Vescovi, sacerdoti e un gran numero di fedeli si oppongono al fatto che bar e negozi di vendita di liquori possano essere aperti per vendere alcolici e, chiedono perché la chiesa o i locali del tempio non possano essere preparati con misure per il distanziamento sociale e contro la diffusione del virus.

Il consumo di alcol, spesso si trasforma in un male sociale, a causa della dipendenza di centinaia di persone, in particolare coloro che lavorano a giornata. Poiché porta alla distruzione della pace nelle famiglie, spesso dai vescovi cattolici del Kerala, sono venute critiche contro la politica del governo sui liquori. D'altro canto, la vendita di liquori è una delle maggiori entrate per i governi indiani. Allo stato attuale, l'imposta sulle vendite di liquori indiani è compresa tra il 202% e il 212%.
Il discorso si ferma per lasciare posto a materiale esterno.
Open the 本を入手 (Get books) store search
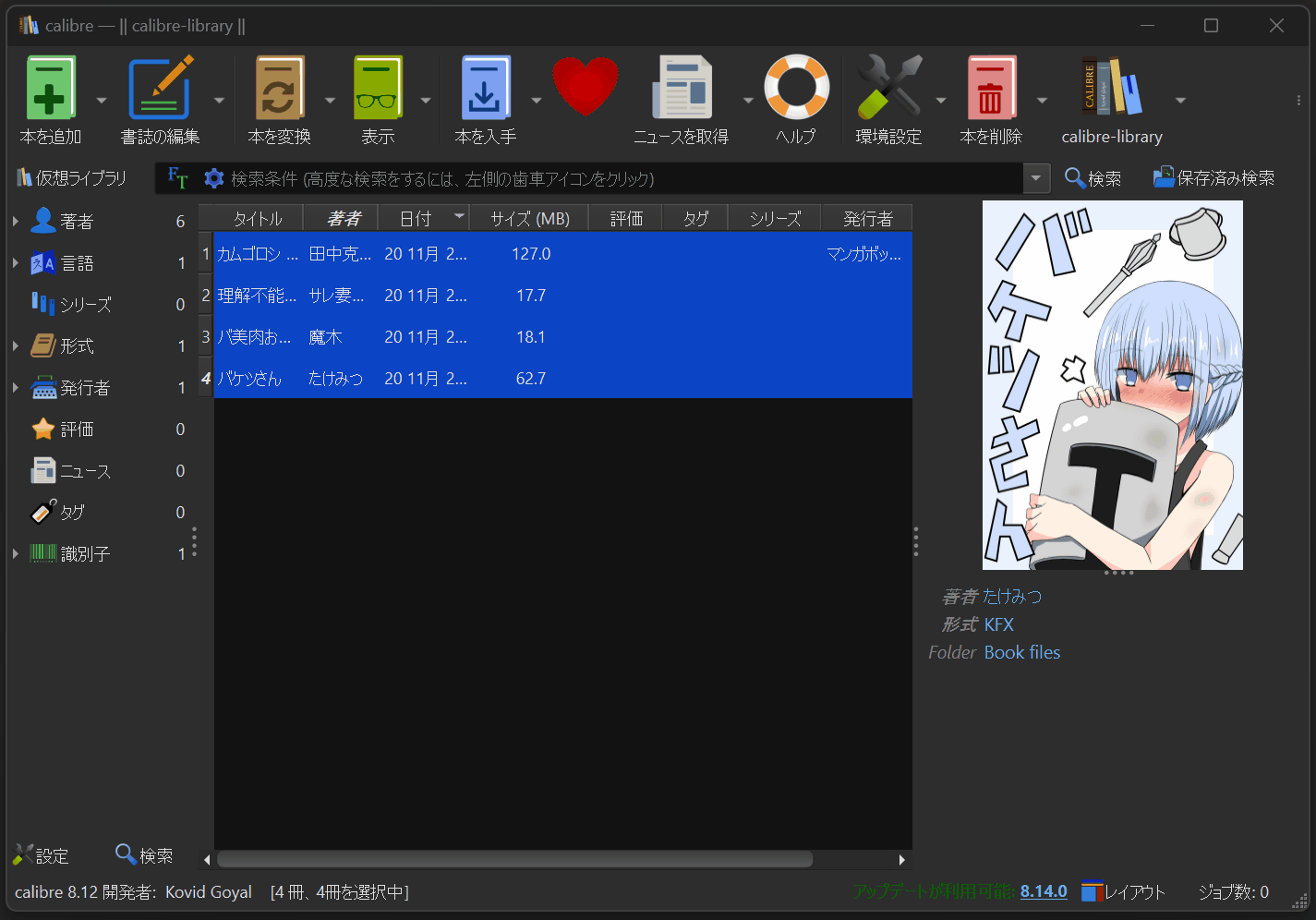 (x=484, y=88)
Un'altra notizia attuale è che, nonostante tutte le misure rigorose che sono state adottate durante il blocco, gli studenti di 10mo e 12mo grado stanno concludendo gli esami annuali. Il Kerala sembra essere l’unico Stato ad aver adottato tutte le misure per assicurare ai suoi studenti di poter concludere il loro anno accademico, che è sempre nel mese di marzo.